[sambe]

I'm reading this message with little context but it doesn't strike me as having reasons not to be worried. The two suggestions are: a) not to use HTML emails, which seems unlikely in practice; b) to use an obscure-sounding mode which has been implemented in such a way as to depend on the MUA doing multiple things correctly after the GPG code runs.

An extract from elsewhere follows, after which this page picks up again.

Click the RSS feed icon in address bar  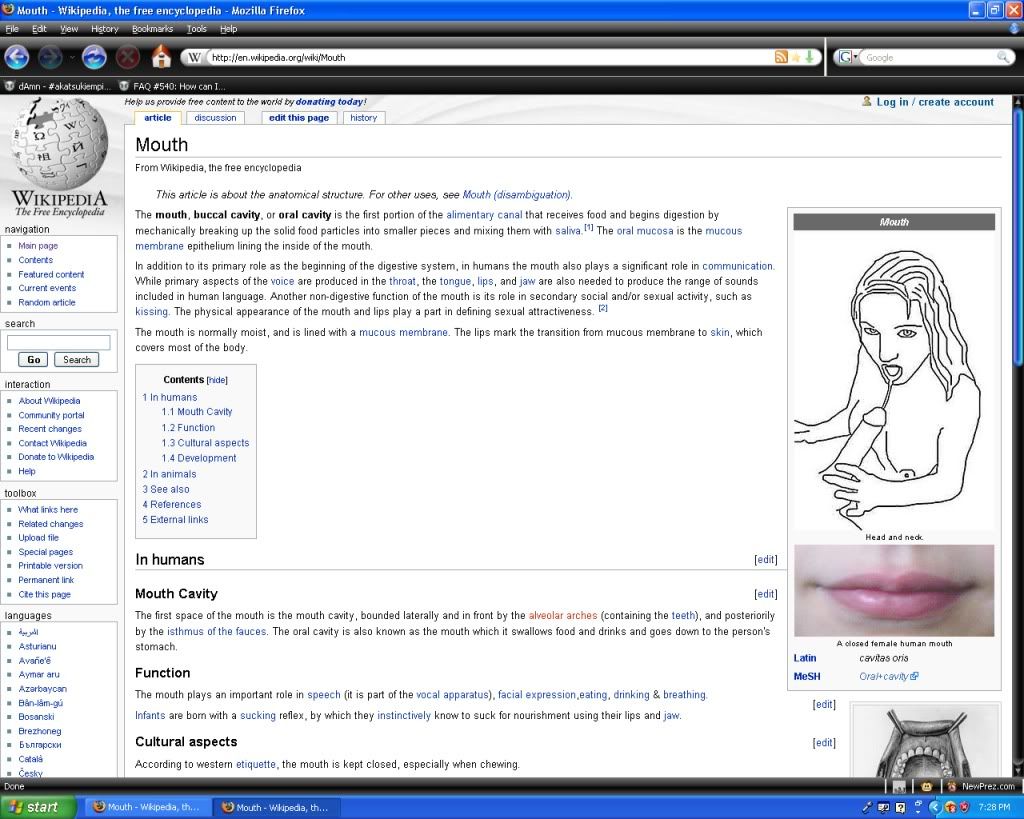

What am I missing here? Is the latter mode on by default and MUA are widely known to correctly deal with the error code in a secure way?

[dmix]

> a) not to use HTML emails, which seems unlikely in practice

I've always used plaintext when using PGP, same with others who have used it with me... I thought it was standard practice. I don't see the point in using HTML for one-on-one encrypted conversations. HTML is for newsletters and similar content. Although I assume this means "don't use HTML at all in your client, not just for encrypted email".

[pera]

Same here, just good ol' plain text and inlined pgp :)

[klez]

> not to use HTML emails, which seems unlikely in practice

In a context where pgp is used, which is not me receiving promotional material or forwards from Grandma, why do you consider it unlikely that mail is to be sent as plaintext and not as html?

[deong]

Almost every email client defaults to HTML. There are going to be people using both encryption and HTML.

[e12e]

The idea that you can combine full hypertext and security is absurd. IMNHO this is the most significant problem with email (and many "secure" messaging stacks that allow "rich content"). Sure, it's possible to define a secure subset of html (basically bold/italics/underline, tables and headers).

But everyone adds transclusion (in-line rendering of linked content, which leaks data and opens up the door to bugs), fonts (ie: programs), images (historically not a great idea), and some even Javascript!

And that's not even all the muas that runs in the browser, and try to expose some safe subset of itself to be used for rendering the mail body.

So, html Email is insecure, when contrasted with plain text email.

Using pgp as "code signing" for hypertext applications ("html emails") isn't nearly enough.

Sadly, afaik there's no agreed "safe" rich text format for mail. Absurdly rtf would probably be better than html mail.

Anyway, I don't see how anyone could expect html mail to be safe in the first place.

[Xylakant]

Afaics the attacker gets to pick the format.

[klez]

I'll rephrase what I was trying to say:

If I'm expecting encrypted email, I don't expect it formatted as HTML, so I can just disable its rendering. At which point the attacker can send it any format they want, my mail client just won't render it.

The parent to my comment says this is unlikely, and I don't understand why. Hence my asking (and now I see I phrased it the opposite way).

[CJefferson]

The problem is this seems like fragile security -- most mail clients do render HTML, so better make sure that option never gets set to on, or you are hosed.